You can enjoy the online version of the full 'Fun & Games' exhibition at www.theportico.org.uk/fun-and-games.

All Comments (21)
  • @RascalKyng
    I am surprised Finkel does not have 5x the amount of shared content online. The world needs way more Finkel.
  • @tomplantagenet
    “When the game is over, the king and the pawn go back into the same box.”-Cortana
  • Irving Finkel never ceases to amaze, fascinate, educate and entertain me. What a scholar. It is very unusual to have someone who is so well read in so many different fields - and so passionate about all of them. He should really have a regular show, kind of as the (ancient) history teacher of the world.
  • I lived in Korea back in the 1970s where I learned to play janggi, the Korean descendent of Chaturanga, the Indian ancestor of chess. I liked the way guys would play it in the street, squatting down with the game between them, the board made from any old piece of plywood with lines drawn on it and the playing pieces were made from disks cut out of an old broom handle. And they never played it slowly, contemplating every move. They played like maniacs
  • @beeheart6529
    I hope someone is filming Dr Finkel every day. What a treasure he is to the human race!
  • Elephants, chariots, horses, you say. I played chess against an Indian opponent a couple of summers ago on a giant chess set, and he called the rooks cannons, which I thought was fantastic, because they do fire in a straight line until they hit something. I think he did call the Knights elephants, and I don't remember what he called the bishops.
  • @anuradha7437
    When Anand was champion, there was a huge upswing in people stopping to play cricket and play chess for five minutes instead. Very accurate indeed
  • @alanjameson8664
    When I was a boy (I am a few years older than Dr. Finkel) I could never win, or even compete with, my elder brother at chess--so I gave it up as a lost cause. There was a time when I had someone with whom to play Go--the East Asian board game--and that was very interesting, but after several years we went our different ways.
  • @obsidianrazor
    Fun fact, in spanish the elephant is still called the "Alfil" :D
  • @sam21462
    I have been married to a wonderful lady for 36 years now. It very nearly never happened because we once, foolishly, played a game of Monopoly.
  • @Dbean48
    Do enjoy your talks Irving, you sure squired a massive amount of information, love the story telling not many people have gift to make things enjoyable at the same time learning..
  • @Katey2012able
    There is a wonderful collection of chess pieces at Maryhill Museum of Art in the Columbia Gorge, Washington State, USA
  • @imokin86
    The tale of innumerable grains on a chess board is familiar to virtually everyone in Russia. Chess used to be big here, and our math teachers and pop-science writers used this story to illustrate very large numbers. (by the way, chess are called shahmaty in Russian, from the Persian "Shah Mat", the King's dead, as mentioned here.)

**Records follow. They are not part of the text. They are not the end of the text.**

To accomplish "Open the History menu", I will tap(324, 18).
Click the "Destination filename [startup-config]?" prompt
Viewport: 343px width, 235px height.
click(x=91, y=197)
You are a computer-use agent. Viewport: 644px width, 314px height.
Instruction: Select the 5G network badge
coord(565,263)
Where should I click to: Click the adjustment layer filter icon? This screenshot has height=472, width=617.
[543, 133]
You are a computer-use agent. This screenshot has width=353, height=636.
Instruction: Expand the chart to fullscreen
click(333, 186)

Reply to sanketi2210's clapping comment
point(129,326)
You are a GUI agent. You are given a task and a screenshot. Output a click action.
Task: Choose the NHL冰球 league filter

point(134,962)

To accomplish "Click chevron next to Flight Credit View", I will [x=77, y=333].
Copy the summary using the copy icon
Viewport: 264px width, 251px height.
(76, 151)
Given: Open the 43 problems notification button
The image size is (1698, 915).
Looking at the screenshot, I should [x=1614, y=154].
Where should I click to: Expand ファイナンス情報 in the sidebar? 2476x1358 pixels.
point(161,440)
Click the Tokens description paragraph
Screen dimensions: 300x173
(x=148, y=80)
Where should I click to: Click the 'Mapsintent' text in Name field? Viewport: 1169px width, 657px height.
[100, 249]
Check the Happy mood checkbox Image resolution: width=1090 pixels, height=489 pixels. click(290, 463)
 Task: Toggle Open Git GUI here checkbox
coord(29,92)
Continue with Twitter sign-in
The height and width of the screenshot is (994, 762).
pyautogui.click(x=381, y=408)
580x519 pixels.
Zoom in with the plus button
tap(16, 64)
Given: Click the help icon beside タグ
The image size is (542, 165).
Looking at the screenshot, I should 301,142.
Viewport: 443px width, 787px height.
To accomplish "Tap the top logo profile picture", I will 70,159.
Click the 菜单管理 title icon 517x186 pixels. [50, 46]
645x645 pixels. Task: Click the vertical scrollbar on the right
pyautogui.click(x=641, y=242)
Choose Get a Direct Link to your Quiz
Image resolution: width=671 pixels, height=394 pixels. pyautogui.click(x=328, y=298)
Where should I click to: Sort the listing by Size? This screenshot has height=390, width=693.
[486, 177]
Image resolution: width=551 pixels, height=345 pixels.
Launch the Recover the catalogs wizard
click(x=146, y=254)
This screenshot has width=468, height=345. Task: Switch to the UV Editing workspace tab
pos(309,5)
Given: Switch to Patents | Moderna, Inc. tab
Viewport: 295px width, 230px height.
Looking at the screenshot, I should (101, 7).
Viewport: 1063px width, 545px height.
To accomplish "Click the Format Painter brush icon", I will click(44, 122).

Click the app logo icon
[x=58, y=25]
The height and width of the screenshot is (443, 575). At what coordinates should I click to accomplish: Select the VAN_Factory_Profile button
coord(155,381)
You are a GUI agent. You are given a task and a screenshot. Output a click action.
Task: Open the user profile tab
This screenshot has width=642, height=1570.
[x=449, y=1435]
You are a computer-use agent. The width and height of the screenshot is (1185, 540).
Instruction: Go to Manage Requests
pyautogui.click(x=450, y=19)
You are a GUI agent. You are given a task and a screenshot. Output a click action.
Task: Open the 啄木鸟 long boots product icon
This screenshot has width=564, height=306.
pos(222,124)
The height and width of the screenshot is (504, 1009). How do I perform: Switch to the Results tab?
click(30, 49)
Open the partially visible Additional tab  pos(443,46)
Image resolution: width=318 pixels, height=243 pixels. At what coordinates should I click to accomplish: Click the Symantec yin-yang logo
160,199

  • The visage of Irving Finkle revs up my desire to learn yet humbles my present knowledge of whatever subject he speaks. Listen and learn. And laugh!
  • @nickrowley5579
    The ebony and ivory material change causing sets to become black and white makes sense. Possibly because those were also the materials used for pianos and so maybe were available for carving.
  • 9:25 couldn't resist, and calculated a rough estimation on that: rice grain: ~ 2mm x 5 mm. British Islands: ~ 250k km sq foot = 0.3048 m br. islands area * 7 feet / rice grain vol. : ~ 27 * 10^9 grains of rice the number of rice grains mentioned is (2^65) - 1 ~ 3.7 * 10 ^ 19 which is over a billion times more... You welcome.